SonarQube is an open source application that makes code quality visible.

It gives you a website where you can look across all of your projects and see their code quality in dashboards, charts and reports. It shows you how much of your code is messy. It shows you how well you’re using automated tests. It even has line charts that show you if your code quality is improving over time, or getting worse.

Scanning for Issues

SonarQube works by scanning your code for common mistakes and code smells.

It has scanners for all the popular languages. At Imdex we have code written in lots of different languages (Kotlin, C#, Java, JavaScript, Python, C, C++, etc) and we can use it for everything.

You can view the issues that the scanners find in well designed reports that explain each problem and how to fix it. The explanations are actually so good that I’ve found I’ve learned a lot of best practices just by reading them.

The dashboard

Below is a screenshot of the SonarQube dashboard for a project (not a project of mine FYI).
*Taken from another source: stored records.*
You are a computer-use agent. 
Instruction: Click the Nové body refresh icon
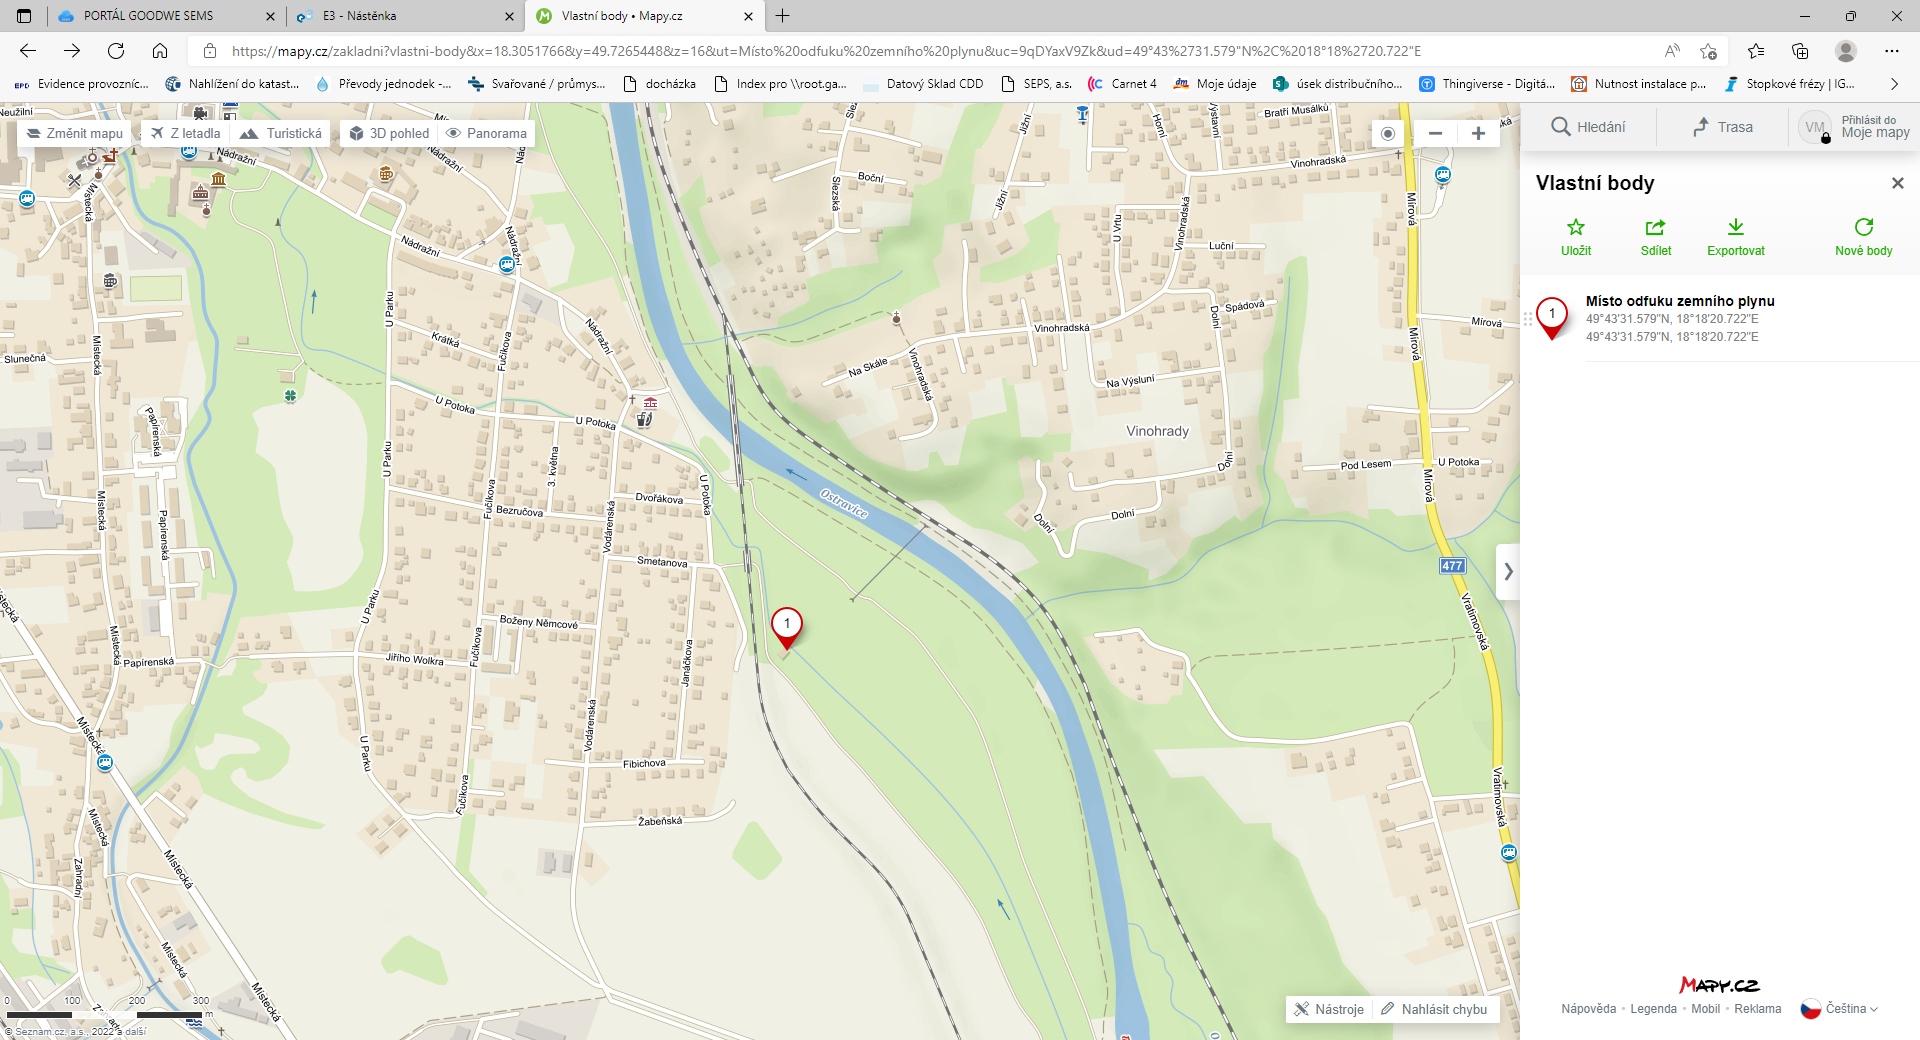(1863, 228)
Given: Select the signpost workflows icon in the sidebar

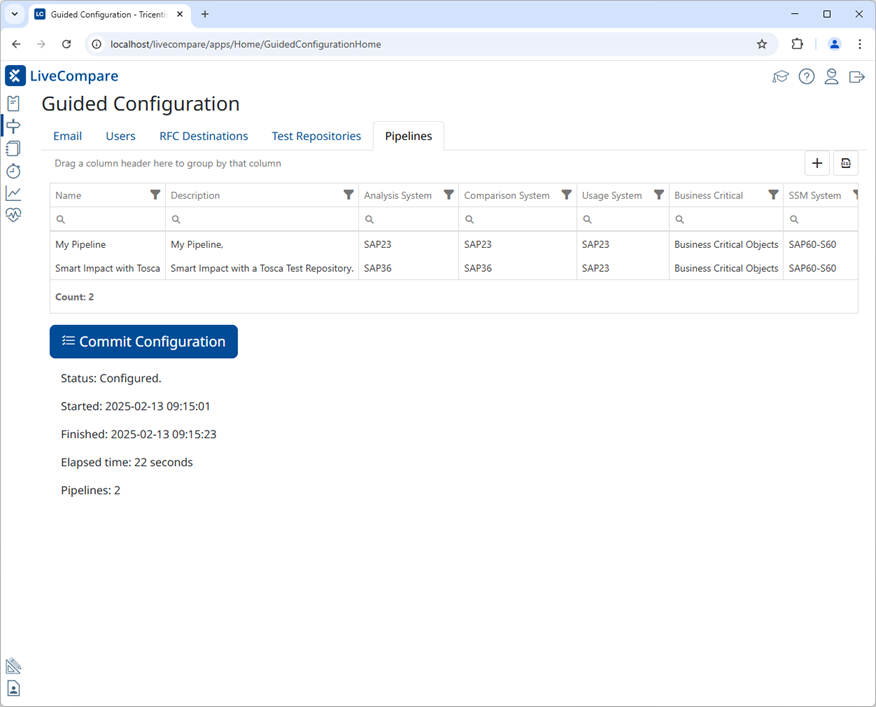Looking at the screenshot, I should (x=13, y=125).
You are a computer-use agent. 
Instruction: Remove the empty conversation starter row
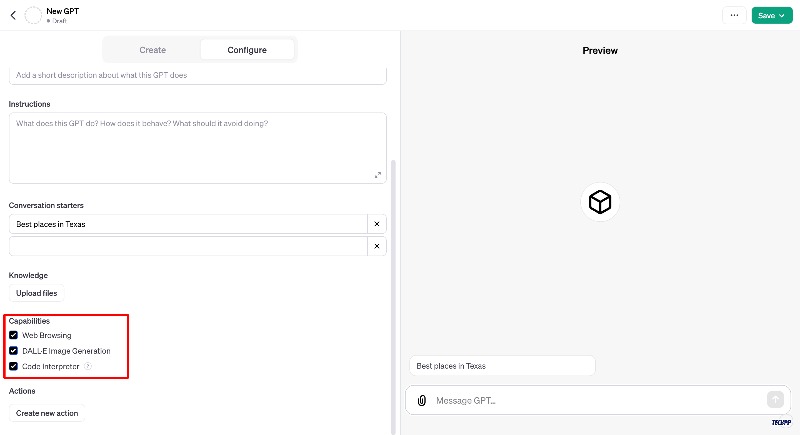pyautogui.click(x=377, y=246)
This dashboard can be a little tricky to read at first, but once you figure it out, you can see the entire code quality story of this project. Let’s take a look:

Good news, there are only 3 bugs and no vulnerabilities.

Bad news, there’s 49 days worth of technical debt to clean up and a whopping 1,900 places where the code is messy.

But the team has been making a lot of progress recently in reducing the amount of technical debt.

Overall there is a very good level of automated test coverage.

And the team has been doing a good job of increasing the code coverage recently.

Having numbers you can use to describe your code quality is important. None of these metrics is perfect, but they give a team something to focus on. Something to talk about. For me the numbers even start to feel a bit like a score. I can’t help it, I just get pumped when my code coverage goes up and my bugs go down.

Continuous Integration

The best bit about SonarQube is that it’s easy to integrate into your build pipeline. You can even set it up to reject new code that’s too messy.

In our team we set it up to automatically analyse code that is submitted for peer review and add comments as if it were a human reviewer.

Conclusion

Building a code quality culture is a journey, and our team still has a lot to learn. But we’ve found SonarQube to be a great tool to help us get there.